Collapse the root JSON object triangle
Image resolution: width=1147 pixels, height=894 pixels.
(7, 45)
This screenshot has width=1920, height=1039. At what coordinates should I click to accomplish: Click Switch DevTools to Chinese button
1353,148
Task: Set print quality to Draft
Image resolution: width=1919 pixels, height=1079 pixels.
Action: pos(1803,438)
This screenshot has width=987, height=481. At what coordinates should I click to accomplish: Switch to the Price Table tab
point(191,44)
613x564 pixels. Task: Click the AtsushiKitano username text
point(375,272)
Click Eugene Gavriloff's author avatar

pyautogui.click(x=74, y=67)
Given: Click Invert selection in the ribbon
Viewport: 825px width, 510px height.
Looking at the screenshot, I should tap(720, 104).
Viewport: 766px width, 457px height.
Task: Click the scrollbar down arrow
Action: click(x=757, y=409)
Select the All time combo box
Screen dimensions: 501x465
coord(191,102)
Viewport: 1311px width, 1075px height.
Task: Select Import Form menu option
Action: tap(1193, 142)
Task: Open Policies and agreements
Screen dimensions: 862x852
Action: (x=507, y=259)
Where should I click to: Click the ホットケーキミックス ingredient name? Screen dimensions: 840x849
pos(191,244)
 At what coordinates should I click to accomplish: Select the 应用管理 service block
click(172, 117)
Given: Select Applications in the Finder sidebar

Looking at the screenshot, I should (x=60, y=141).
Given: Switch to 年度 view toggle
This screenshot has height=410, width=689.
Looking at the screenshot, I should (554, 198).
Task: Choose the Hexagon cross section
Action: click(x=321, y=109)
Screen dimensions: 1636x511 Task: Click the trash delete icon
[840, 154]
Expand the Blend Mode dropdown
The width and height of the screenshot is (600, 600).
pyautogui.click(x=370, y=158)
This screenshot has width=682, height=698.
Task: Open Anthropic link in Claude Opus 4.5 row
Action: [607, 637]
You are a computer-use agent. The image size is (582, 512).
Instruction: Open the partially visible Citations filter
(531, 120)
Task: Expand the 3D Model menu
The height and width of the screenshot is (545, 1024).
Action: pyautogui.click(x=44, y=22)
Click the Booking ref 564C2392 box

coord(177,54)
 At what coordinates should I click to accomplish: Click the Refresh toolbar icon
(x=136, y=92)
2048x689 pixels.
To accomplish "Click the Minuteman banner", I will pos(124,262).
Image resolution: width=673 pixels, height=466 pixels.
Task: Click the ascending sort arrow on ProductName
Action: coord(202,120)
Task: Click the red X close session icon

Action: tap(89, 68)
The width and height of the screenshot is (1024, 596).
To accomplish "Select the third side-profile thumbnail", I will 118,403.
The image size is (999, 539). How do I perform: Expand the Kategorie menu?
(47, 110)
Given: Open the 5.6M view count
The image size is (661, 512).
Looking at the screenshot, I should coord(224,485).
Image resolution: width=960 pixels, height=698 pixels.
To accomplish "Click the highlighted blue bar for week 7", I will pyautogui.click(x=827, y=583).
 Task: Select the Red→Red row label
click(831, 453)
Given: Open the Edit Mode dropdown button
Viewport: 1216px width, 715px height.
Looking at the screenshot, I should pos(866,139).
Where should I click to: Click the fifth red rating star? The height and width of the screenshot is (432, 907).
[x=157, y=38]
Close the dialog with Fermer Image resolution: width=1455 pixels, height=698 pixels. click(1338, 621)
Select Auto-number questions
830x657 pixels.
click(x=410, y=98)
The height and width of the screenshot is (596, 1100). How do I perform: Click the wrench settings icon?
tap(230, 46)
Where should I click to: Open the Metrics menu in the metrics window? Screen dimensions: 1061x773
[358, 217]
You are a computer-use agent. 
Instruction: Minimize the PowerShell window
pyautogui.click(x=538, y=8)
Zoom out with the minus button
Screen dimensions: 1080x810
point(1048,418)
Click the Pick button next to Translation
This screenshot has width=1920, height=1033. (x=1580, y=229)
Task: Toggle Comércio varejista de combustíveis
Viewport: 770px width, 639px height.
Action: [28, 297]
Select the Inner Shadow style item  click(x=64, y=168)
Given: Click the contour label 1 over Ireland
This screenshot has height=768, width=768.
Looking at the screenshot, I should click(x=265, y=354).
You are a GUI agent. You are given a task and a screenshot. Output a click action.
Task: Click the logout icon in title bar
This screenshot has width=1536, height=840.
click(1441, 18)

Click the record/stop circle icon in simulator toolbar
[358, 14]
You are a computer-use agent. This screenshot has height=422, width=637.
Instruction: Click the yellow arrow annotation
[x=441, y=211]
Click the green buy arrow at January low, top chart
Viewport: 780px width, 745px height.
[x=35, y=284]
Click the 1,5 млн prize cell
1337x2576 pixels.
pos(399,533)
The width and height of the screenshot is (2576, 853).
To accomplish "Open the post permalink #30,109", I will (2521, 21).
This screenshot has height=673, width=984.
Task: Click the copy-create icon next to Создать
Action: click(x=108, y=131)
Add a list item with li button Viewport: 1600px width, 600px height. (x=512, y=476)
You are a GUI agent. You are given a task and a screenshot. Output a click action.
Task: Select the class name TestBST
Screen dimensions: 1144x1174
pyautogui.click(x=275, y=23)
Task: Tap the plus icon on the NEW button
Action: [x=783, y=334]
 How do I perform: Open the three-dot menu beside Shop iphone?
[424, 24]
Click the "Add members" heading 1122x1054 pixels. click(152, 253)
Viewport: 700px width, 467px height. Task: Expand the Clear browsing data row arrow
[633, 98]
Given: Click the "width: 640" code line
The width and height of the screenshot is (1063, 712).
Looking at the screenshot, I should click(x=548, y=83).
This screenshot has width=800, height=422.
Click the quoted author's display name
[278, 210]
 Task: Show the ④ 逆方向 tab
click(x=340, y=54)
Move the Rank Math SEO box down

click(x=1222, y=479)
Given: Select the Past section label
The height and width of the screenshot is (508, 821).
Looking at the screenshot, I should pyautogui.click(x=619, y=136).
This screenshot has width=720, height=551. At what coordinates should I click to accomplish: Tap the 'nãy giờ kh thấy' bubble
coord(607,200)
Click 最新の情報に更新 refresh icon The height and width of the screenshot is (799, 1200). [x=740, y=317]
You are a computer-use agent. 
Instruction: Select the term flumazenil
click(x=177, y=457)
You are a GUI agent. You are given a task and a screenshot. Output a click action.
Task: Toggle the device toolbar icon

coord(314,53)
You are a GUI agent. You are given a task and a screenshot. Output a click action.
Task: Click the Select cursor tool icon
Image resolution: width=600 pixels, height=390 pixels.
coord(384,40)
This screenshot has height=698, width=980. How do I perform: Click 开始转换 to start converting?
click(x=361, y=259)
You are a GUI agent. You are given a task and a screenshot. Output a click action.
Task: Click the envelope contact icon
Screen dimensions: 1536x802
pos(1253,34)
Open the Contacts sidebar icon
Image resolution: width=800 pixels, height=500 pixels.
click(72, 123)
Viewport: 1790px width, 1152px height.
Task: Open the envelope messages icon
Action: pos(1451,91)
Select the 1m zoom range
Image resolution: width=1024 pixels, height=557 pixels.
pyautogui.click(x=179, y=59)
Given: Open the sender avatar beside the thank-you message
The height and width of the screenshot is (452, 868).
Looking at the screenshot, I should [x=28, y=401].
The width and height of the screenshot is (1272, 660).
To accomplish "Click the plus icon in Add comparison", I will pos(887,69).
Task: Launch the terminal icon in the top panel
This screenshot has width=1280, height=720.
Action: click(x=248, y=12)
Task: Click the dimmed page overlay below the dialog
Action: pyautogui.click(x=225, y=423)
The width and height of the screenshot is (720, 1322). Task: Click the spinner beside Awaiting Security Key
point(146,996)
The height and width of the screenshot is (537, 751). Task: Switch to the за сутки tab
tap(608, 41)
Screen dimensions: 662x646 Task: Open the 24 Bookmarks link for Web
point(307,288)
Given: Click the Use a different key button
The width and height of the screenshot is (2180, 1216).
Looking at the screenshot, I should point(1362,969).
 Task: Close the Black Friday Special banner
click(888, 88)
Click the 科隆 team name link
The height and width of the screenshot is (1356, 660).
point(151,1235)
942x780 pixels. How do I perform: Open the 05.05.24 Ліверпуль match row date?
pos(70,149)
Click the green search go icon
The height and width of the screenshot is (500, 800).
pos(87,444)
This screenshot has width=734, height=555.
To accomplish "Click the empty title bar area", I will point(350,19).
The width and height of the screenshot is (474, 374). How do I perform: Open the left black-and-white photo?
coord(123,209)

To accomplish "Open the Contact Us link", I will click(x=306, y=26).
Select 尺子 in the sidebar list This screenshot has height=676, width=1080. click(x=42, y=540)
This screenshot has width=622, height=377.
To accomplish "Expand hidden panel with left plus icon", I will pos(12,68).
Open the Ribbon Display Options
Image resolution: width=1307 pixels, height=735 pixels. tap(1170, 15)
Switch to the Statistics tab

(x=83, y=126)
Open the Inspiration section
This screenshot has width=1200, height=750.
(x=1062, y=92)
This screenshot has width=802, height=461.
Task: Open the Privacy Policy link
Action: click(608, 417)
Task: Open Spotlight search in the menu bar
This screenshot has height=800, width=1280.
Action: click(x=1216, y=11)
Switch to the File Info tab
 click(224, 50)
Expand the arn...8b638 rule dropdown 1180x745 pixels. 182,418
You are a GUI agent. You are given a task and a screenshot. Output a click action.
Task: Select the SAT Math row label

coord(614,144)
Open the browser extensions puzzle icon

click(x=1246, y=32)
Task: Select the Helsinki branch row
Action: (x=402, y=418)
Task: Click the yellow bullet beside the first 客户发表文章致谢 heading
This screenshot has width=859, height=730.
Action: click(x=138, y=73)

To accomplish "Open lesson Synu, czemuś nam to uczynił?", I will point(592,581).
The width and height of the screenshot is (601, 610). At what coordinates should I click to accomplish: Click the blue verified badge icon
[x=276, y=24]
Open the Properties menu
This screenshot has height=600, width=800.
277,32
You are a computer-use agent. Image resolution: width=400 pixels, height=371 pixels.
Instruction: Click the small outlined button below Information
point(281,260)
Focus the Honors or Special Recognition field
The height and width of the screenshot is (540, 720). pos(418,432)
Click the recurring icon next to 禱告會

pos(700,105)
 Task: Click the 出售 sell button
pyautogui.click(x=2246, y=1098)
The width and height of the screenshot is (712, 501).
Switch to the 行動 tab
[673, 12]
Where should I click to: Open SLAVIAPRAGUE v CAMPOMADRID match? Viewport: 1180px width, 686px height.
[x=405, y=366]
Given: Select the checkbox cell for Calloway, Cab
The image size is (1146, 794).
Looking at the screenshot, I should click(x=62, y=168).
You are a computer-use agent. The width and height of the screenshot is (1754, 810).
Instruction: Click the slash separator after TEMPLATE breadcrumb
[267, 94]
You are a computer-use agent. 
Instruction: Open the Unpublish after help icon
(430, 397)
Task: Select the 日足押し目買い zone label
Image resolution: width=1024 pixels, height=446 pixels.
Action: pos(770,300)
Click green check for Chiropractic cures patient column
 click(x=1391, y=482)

Work task >>
Beginning at the first line above, repeat exactly until the line containing "Select the All time combo box", which is included.

Written solution >>
Collapse the root JSON object triangle
Image resolution: width=1147 pixels, height=894 pixels.
(7, 45)
This screenshot has width=1920, height=1039. At what coordinates should I click to accomplish: Click Switch DevTools to Chinese button
1353,148
Task: Set print quality to Draft
Image resolution: width=1919 pixels, height=1079 pixels.
Action: pos(1803,438)
This screenshot has width=987, height=481. At what coordinates should I click to accomplish: Switch to the Price Table tab
point(191,44)
613x564 pixels. Task: Click the AtsushiKitano username text
point(375,272)
Click Eugene Gavriloff's author avatar

pyautogui.click(x=74, y=67)
Given: Click Invert selection in the ribbon
Viewport: 825px width, 510px height.
Looking at the screenshot, I should tap(720, 104).
Viewport: 766px width, 457px height.
Task: Click the scrollbar down arrow
Action: click(x=757, y=409)
Select the All time combo box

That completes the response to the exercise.